* _Try it_: Looking at the entries, say how many lines contain the string "series". Offer nothing besides the number.

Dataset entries
################

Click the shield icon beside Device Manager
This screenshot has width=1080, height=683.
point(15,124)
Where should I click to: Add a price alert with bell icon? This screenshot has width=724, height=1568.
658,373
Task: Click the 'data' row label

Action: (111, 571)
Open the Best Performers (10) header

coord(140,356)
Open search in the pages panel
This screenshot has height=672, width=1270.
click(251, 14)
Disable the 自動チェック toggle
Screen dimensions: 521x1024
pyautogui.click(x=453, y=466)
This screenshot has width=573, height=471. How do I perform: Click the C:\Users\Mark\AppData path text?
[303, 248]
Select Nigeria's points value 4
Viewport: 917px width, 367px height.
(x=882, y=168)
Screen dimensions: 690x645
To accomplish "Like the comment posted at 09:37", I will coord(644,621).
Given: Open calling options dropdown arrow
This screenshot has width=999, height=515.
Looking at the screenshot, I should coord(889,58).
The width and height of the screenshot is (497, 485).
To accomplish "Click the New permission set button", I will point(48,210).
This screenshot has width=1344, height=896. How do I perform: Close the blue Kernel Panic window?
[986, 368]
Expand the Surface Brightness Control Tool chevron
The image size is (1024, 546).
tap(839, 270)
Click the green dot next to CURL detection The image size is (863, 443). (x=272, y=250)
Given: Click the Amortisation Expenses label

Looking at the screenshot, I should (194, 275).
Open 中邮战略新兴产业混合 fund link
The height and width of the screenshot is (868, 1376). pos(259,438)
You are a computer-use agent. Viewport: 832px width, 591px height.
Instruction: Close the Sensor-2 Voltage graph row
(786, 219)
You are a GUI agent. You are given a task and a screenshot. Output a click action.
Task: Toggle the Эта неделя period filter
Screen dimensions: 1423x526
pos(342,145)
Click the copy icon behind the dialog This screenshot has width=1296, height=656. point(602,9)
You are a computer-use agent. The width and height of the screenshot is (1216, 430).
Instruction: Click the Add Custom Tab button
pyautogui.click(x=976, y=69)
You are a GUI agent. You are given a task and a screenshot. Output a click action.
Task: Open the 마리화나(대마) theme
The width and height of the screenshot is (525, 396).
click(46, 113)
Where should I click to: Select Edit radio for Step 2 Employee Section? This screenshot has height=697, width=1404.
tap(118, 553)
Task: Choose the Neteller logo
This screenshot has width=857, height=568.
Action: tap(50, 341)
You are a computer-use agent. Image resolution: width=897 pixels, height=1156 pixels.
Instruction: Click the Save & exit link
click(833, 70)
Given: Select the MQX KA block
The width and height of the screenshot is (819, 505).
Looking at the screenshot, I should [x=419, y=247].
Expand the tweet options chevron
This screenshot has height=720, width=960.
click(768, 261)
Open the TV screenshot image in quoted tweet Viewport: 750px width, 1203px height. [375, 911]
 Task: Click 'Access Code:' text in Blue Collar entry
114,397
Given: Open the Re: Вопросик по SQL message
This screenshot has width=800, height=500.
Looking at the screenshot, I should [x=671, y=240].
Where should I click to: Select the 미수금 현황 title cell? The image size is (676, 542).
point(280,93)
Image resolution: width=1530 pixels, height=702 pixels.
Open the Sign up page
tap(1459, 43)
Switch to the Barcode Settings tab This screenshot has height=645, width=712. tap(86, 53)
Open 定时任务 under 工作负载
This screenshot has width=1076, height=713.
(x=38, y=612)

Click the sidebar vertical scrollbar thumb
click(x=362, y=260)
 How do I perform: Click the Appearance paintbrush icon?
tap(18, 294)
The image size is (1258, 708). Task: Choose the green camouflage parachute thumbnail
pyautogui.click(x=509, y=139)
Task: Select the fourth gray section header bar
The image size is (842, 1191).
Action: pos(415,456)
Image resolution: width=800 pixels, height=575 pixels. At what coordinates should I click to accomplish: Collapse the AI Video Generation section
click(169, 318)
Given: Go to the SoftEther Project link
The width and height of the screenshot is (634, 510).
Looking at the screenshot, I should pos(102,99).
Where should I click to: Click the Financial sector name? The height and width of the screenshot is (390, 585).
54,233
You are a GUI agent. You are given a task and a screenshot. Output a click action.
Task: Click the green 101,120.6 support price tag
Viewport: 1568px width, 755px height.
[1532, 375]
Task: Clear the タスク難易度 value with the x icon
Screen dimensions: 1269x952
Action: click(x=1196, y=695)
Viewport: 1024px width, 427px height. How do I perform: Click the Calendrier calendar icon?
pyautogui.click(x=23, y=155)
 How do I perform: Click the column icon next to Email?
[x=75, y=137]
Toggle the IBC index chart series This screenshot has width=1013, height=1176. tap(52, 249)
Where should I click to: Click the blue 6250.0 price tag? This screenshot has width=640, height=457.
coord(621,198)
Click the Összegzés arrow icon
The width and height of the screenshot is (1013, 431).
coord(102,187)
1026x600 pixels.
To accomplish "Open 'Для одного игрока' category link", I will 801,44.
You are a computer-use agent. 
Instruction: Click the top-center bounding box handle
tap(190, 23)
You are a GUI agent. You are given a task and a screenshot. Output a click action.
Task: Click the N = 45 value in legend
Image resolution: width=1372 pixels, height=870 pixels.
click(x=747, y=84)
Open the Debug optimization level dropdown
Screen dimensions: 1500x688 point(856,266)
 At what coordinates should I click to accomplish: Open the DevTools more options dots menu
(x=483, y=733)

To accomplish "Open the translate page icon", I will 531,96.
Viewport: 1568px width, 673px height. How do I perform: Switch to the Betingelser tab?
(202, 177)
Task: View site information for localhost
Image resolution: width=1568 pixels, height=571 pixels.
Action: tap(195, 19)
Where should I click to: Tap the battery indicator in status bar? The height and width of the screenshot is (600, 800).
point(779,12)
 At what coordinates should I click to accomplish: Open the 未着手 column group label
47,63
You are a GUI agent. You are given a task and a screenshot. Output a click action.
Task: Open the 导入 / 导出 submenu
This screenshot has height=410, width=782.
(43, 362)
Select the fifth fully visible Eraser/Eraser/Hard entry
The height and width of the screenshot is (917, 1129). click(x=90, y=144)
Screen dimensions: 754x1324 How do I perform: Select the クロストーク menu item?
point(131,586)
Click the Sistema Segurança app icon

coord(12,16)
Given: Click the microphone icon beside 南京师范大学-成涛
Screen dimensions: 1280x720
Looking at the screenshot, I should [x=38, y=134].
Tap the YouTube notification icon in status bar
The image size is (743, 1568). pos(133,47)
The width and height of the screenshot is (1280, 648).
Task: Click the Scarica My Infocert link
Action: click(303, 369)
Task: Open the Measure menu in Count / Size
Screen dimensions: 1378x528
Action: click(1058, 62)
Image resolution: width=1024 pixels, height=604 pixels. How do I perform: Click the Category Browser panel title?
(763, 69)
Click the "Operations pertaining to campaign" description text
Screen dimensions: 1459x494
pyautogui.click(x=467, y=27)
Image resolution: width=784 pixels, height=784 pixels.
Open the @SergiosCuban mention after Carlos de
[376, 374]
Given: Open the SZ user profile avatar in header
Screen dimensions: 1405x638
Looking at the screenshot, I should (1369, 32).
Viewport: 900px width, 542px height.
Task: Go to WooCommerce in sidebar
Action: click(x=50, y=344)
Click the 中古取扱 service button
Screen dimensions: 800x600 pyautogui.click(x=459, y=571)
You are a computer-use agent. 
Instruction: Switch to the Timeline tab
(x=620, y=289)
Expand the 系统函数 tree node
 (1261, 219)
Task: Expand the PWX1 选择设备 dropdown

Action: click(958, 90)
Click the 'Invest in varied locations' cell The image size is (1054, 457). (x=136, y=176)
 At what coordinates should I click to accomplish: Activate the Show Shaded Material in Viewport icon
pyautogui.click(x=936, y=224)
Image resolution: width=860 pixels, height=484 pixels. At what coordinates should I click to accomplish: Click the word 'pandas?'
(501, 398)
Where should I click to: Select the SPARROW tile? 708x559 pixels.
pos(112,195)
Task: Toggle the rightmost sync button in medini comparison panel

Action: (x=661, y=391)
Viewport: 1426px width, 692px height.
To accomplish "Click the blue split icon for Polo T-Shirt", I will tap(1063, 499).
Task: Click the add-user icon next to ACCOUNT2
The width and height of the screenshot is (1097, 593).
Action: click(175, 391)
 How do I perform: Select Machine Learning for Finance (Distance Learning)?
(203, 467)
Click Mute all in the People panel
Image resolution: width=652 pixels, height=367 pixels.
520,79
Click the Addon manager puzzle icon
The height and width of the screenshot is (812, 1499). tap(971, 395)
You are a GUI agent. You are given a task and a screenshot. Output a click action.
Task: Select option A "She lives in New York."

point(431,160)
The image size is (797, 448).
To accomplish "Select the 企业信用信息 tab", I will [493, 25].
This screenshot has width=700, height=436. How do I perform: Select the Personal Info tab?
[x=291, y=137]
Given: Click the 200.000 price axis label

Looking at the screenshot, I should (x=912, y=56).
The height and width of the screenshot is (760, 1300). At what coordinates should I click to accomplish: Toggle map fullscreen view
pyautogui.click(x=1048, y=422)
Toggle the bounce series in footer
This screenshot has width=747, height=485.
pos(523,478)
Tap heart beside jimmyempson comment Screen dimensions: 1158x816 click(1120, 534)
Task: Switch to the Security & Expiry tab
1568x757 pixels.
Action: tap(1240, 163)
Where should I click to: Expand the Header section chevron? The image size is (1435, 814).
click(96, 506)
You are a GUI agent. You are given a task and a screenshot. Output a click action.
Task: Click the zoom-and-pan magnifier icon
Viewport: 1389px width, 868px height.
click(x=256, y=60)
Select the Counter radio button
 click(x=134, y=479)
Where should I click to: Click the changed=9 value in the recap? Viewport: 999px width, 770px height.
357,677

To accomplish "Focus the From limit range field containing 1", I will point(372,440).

################

* _Solution for this exercise_: 2